Reproduce the entries word for word, from the very first line through the line containing "[x=790, y=245]", inclusive.

Given records →
───

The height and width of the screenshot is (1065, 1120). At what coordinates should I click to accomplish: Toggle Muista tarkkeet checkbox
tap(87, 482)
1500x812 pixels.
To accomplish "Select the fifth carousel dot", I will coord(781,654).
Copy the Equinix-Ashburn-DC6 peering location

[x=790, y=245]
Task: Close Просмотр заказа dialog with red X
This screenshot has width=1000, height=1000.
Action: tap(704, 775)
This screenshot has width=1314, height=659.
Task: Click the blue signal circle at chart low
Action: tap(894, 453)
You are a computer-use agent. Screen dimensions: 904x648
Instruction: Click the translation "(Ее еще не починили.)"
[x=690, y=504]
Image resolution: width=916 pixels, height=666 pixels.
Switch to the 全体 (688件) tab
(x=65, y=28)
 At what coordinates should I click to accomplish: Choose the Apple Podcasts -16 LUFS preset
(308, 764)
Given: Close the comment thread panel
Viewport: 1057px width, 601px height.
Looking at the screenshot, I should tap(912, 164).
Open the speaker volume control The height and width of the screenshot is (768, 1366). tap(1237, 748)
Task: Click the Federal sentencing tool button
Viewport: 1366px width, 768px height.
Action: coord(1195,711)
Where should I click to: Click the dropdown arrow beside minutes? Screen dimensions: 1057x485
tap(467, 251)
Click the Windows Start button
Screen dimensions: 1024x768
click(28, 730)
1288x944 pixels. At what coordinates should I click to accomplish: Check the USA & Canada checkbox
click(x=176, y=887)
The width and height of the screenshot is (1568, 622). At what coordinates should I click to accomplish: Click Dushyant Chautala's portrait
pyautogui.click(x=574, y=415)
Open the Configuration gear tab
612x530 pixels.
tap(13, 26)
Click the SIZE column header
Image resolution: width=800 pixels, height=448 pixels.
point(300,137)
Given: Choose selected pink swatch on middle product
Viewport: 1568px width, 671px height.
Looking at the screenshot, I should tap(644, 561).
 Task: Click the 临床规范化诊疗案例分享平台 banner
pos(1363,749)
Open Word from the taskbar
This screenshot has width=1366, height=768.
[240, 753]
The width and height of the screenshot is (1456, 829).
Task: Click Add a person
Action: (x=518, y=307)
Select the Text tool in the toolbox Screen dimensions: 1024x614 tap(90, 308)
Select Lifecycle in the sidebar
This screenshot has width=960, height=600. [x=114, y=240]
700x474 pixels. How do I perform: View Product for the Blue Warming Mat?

───

Written solution →
The height and width of the screenshot is (1065, 1120). At what coordinates should I click to accomplish: Toggle Muista tarkkeet checkbox
tap(87, 482)
1500x812 pixels.
To accomplish "Select the fifth carousel dot", I will coord(781,654).
Copy the Equinix-Ashburn-DC6 peering location

[x=790, y=245]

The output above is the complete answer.